Choosing and fitting disease progress models

library(epifitter)
library(dplyr)
library(ggplot2)
library(cowplot)
theme_set(cowplot::theme_half_open(font_size = 12))

Overview

Disease progress models are simplified descriptions of epidemic development. They are useful when the goal is to estimate biologically interpretable features such as initial disease intensity, apparent infection rate, or an upper asymptote. They should not be selected only because a curve looks smooth or because a single fit statistic is largest.

This article explains the main model-fitting workflows in epifitter:

  • fit_lin() for linearized model comparison;
  • fit_nlin() for nonlinear fitting of two-parameter models;
  • fit_nlin2() for nonlinear fitting when the asymptote K should be estimated.

Use fit_lin() for quick screening and teaching. Use nonlinear fitting when you want to fit the model on the original disease intensity scale. Use fit_nlin2() when the epidemic appears to plateau below 1 and estimating the maximum disease intensity is scientifically meaningful.

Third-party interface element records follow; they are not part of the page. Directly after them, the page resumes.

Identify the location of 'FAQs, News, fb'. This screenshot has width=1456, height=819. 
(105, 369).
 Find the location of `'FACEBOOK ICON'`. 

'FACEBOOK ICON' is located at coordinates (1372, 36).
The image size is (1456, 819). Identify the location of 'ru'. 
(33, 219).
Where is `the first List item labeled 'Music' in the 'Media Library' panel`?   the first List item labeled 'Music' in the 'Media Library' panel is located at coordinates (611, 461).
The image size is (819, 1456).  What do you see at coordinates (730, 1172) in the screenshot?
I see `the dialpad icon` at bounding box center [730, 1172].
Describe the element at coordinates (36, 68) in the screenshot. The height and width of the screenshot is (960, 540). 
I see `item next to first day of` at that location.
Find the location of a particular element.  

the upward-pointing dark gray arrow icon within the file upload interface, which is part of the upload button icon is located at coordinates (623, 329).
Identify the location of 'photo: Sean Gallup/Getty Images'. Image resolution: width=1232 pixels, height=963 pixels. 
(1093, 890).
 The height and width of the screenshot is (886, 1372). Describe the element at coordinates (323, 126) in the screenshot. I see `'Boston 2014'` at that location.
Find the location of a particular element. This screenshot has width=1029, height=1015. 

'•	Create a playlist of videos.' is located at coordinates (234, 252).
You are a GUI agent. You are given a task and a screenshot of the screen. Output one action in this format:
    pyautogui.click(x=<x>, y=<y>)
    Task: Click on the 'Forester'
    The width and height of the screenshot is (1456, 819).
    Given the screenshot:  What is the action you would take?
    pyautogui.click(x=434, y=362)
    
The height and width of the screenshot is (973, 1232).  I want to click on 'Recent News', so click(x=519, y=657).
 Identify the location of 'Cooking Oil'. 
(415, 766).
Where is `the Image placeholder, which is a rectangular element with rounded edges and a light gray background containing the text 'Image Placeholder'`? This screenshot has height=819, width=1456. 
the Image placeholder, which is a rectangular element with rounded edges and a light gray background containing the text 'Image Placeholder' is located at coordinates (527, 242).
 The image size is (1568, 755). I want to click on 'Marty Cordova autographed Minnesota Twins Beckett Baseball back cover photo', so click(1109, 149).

Compare models quickly with fit_lin()

Linearized models transform disease intensity before fitting a straight line. This is fast and often useful for model comparison, but transformations also change the error scale. Always inspect the fitted curves on the original disease intensity scale.

set.seed(1)
epi <- sim_logistic(N = 60, y0 = 0.01, dt = 5, r = 0.12, alpha = 0.2, n = 4)

fit_lin_out <- fit_lin(time = epi$time, y = epi$random_y)
knitr::kable(fit_lin_out$stats_all, digits = 4)
best_model model r r_se r_ci_lwr r_ci_upr v0 v0_se r_squared RSE CCC y0 y0_ci_lwr y0_ci_upr
1 Logistic 0.1202 0.0011 0.1180 0.1224 -4.5730 0.0394 0.9957 0.1504 0.9979 0.0102 0.0095 0.0111
2 Gompertz 0.0694 0.0022 0.0649 0.0739 -1.9893 0.0792 0.9505 0.3021 0.9746 0.0007 0.0002 0.0020
3 Exponential 0.0780 0.0029 0.0722 0.0839 -4.0617 0.1032 0.9346 0.3938 0.9662 0.0172 0.0140 0.0212
4 Monomolecular 0.0422 0.0028 0.0366 0.0478 -0.5113 0.0983 0.8215 0.3751 0.9020 -0.6674 -1.0315 -0.3687
plot_fit(fit_lin_out, models = c("Logistic", "Gompertz"))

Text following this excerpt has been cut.